Virginia Space director Ryan Kennedy told the Wallace Research Park Leadership Council that a 20-year master plan, new payload-processing and logistics facilities, and expanded site readiness are needed to support rising launch activity, attract suitable customers and grow the local workforce.

Ryan Kennedy, director of programs at the Virginia Space Port Authority, told the Wallace Research Park Leadership Council that Virginia Space is beginning a 20-year master planning effort for the Mid-Atlantic Regional Spaceport at Wallops Island and that the authority is preparing facilities and outreach to handle a faster launch cadence.

Kennedy said the plan will address existing assets and areas for growth, including a 150,000-square-foot launch-team maintenance facility repurposed from a former seafood-processing building, and a 600-acre industrial expansion area (referred to in the presentation as the Darby Farm expansion area) that could stage more sensitive or hazardous activities away from the primary campus. "We're stepping in earnest right now into a significant master planning effort," Kennedy said, calling the work a long-term effort to ensure the spaceport and nearby research park are "set up well" before launch activity increases further.

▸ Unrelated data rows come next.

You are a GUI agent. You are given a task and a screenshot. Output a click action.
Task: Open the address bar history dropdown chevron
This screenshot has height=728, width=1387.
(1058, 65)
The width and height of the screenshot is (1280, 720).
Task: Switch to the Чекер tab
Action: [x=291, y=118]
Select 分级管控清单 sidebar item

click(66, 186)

The presentation highlighted facility and operational moves intended to make Wallops more attractive to customers: limited payload-processing capacity for items that don't require clean-room levels of security, logistics and warehousing to support growing operations, and renovated horizontal integration facilities to support existing contractors. Kennedy also described rapid growth in operations: the spaceport reached 30 launches in its 30th year, and council members were told to expect about 20 launches this year and roughly 30 next year as the manifest expands.

Council members pressed for clarity on master-plan procurement and funding. Deputy County Administrator Lee Pam said the original concept plan was done by Timmons and noted that whether a refresh requires an RFP depends on estimated cost and procurement thresholds. Multiple members suggested state grant opportunities, including Go Virginia, as a likely source for planning funds; a council member urged staff to check Go Virginia grant guidelines for planning thresholds.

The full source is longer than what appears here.